● What is required
For the data below, restate word for word only the lines from the line containing "[Online-Kundenservice öffnen] (1330, 1531)" through the line containing "الرئسية (68, 2538)", both ends included.

##### Given data #####

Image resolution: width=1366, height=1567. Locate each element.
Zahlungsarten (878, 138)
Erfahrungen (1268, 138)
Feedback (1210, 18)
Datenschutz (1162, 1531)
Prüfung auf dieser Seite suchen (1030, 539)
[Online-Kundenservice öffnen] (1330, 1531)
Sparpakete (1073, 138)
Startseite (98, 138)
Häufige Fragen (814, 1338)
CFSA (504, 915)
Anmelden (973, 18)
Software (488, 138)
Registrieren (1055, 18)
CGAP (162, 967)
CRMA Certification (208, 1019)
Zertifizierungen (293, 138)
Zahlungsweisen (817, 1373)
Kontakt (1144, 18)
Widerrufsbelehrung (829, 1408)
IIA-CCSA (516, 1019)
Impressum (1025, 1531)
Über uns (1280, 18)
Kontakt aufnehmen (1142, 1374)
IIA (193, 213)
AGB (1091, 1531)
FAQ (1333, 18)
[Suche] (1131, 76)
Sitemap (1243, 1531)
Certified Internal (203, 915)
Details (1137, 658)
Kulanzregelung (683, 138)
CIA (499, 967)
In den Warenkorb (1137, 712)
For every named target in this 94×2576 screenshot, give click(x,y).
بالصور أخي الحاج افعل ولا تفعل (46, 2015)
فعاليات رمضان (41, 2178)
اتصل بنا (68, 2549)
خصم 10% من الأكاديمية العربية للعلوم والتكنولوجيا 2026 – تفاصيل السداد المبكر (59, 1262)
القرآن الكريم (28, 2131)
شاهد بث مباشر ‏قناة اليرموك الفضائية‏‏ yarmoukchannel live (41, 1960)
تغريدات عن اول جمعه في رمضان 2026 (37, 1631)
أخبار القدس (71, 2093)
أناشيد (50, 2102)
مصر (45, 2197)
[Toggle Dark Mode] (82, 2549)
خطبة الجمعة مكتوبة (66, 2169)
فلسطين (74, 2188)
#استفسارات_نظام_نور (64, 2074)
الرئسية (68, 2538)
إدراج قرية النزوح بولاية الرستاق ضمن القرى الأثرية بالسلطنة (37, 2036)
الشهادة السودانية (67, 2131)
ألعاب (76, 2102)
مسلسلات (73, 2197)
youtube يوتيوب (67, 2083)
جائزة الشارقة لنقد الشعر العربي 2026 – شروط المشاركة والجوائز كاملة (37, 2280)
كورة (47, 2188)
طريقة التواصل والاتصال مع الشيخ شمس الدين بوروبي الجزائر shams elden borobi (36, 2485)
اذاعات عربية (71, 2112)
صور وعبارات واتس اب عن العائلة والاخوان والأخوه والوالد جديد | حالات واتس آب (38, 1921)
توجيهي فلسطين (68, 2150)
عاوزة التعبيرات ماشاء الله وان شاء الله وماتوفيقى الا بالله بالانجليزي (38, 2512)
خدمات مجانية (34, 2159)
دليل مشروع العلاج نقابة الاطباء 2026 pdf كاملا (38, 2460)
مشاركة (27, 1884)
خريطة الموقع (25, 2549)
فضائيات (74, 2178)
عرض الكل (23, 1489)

#####

● Answer space
[Online-Kundenservice öffnen] (1330, 1531)
Sparpakete (1073, 138)
Startseite (98, 138)
Häufige Fragen (814, 1338)
CFSA (504, 915)
Anmelden (973, 18)
Software (488, 138)
Registrieren (1055, 18)
CGAP (162, 967)
CRMA Certification (208, 1019)
Zertifizierungen (293, 138)
Zahlungsweisen (817, 1373)
Kontakt (1144, 18)
Widerrufsbelehrung (829, 1408)
IIA-CCSA (516, 1019)
Impressum (1025, 1531)
Über uns (1280, 18)
Kontakt aufnehmen (1142, 1374)
IIA (193, 213)
AGB (1091, 1531)
FAQ (1333, 18)
[Suche] (1131, 76)
Sitemap (1243, 1531)
Certified Internal (203, 915)
Details (1137, 658)
Kulanzregelung (683, 138)
CIA (499, 967)
In den Warenkorb (1137, 712)
For every named target in this 94×2576 screenshot, give click(x,y).
بالصور أخي الحاج افعل ولا تفعل (46, 2015)
فعاليات رمضان (41, 2178)
اتصل بنا (68, 2549)
خصم 10% من الأكاديمية العربية للعلوم والتكنولوجيا 2026 – تفاصيل السداد المبكر (59, 1262)
القرآن الكريم (28, 2131)
شاهد بث مباشر ‏قناة اليرموك الفضائية‏‏ yarmoukchannel live (41, 1960)
تغريدات عن اول جمعه في رمضان 2026 (37, 1631)
أخبار القدس (71, 2093)
أناشيد (50, 2102)
مصر (45, 2197)
[Toggle Dark Mode] (82, 2549)
خطبة الجمعة مكتوبة (66, 2169)
فلسطين (74, 2188)
#استفسارات_نظام_نور (64, 2074)
الرئسية (68, 2538)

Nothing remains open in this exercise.